Brief –
Please retype the data below in full.
═════ Input data ═════
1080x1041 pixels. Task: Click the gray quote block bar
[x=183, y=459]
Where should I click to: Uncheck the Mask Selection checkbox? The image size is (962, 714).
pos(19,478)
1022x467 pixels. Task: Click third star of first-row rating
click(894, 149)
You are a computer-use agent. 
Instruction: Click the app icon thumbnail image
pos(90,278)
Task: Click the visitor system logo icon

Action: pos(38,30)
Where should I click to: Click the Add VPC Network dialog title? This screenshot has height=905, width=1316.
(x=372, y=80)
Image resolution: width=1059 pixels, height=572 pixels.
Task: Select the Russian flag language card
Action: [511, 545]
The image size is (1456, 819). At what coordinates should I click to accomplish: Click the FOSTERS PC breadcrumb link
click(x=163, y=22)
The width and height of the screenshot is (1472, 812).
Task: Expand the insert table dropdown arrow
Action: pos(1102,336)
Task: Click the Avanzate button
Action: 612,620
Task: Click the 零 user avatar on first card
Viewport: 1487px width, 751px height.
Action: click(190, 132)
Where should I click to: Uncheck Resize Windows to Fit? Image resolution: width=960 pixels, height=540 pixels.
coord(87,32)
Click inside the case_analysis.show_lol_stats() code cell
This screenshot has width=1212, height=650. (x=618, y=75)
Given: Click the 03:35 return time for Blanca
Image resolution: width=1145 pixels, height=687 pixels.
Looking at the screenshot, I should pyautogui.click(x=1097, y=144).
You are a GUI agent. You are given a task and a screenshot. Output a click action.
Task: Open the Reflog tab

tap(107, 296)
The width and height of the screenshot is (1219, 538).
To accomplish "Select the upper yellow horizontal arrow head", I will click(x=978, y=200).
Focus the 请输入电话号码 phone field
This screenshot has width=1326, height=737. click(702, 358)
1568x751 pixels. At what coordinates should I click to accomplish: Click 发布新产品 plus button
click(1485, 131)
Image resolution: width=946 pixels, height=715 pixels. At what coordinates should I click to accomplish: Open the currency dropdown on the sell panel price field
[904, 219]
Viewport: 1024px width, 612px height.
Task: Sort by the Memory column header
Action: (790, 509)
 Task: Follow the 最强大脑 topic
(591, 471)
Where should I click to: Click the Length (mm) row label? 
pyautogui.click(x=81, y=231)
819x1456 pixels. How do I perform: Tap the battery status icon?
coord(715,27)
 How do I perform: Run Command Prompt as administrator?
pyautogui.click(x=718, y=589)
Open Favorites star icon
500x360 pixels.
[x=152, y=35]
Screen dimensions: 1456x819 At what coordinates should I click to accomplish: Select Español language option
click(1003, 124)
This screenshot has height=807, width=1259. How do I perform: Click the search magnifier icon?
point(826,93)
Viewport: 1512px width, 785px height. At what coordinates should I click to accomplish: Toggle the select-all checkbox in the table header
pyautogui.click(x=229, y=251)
═════
Your response –
1080x1041 pixels. Task: Click the gray quote block bar
[x=183, y=459]
Where should I click to: Uncheck the Mask Selection checkbox? The image size is (962, 714).
pos(19,478)
1022x467 pixels. Task: Click third star of first-row rating
click(894, 149)
You are a computer-use agent. 
Instruction: Click the app icon thumbnail image
pos(90,278)
Task: Click the visitor system logo icon

Action: pos(38,30)
Where should I click to: Click the Add VPC Network dialog title? This screenshot has height=905, width=1316.
(x=372, y=80)
Image resolution: width=1059 pixels, height=572 pixels.
Task: Select the Russian flag language card
Action: [511, 545]
The image size is (1456, 819). At what coordinates should I click to accomplish: Click the FOSTERS PC breadcrumb link
click(x=163, y=22)
The width and height of the screenshot is (1472, 812).
Task: Expand the insert table dropdown arrow
Action: pos(1102,336)
Task: Click the Avanzate button
Action: 612,620
Task: Click the 零 user avatar on first card
Viewport: 1487px width, 751px height.
Action: click(190, 132)
Where should I click to: Uncheck Resize Windows to Fit? Image resolution: width=960 pixels, height=540 pixels.
coord(87,32)
Click inside the case_analysis.show_lol_stats() code cell
This screenshot has width=1212, height=650. (x=618, y=75)
Given: Click the 03:35 return time for Blanca
Image resolution: width=1145 pixels, height=687 pixels.
Looking at the screenshot, I should pyautogui.click(x=1097, y=144).
You are a GUI agent. You are given a task and a screenshot. Output a click action.
Task: Open the Reflog tab

tap(107, 296)
The width and height of the screenshot is (1219, 538).
To accomplish "Select the upper yellow horizontal arrow head", I will click(x=978, y=200).
Focus the 请输入电话号码 phone field
This screenshot has width=1326, height=737. click(702, 358)
1568x751 pixels. At what coordinates should I click to accomplish: Click 发布新产品 plus button
click(1485, 131)
Image resolution: width=946 pixels, height=715 pixels. At what coordinates should I click to accomplish: Open the currency dropdown on the sell panel price field
[904, 219]
Viewport: 1024px width, 612px height.
Task: Sort by the Memory column header
Action: (790, 509)
 Task: Follow the 最强大脑 topic
(591, 471)
Where should I click to: Click the Length (mm) row label? 
pyautogui.click(x=81, y=231)
819x1456 pixels. How do I perform: Tap the battery status icon?
coord(715,27)
 How do I perform: Run Command Prompt as administrator?
pyautogui.click(x=718, y=589)
Open Favorites star icon
500x360 pixels.
[x=152, y=35]
Screen dimensions: 1456x819 At what coordinates should I click to accomplish: Select Español language option
click(1003, 124)
This screenshot has height=807, width=1259. How do I perform: Click the search magnifier icon?
point(826,93)
Viewport: 1512px width, 785px height. At what coordinates should I click to accomplish: Toggle the select-all checkbox in the table header
pyautogui.click(x=229, y=251)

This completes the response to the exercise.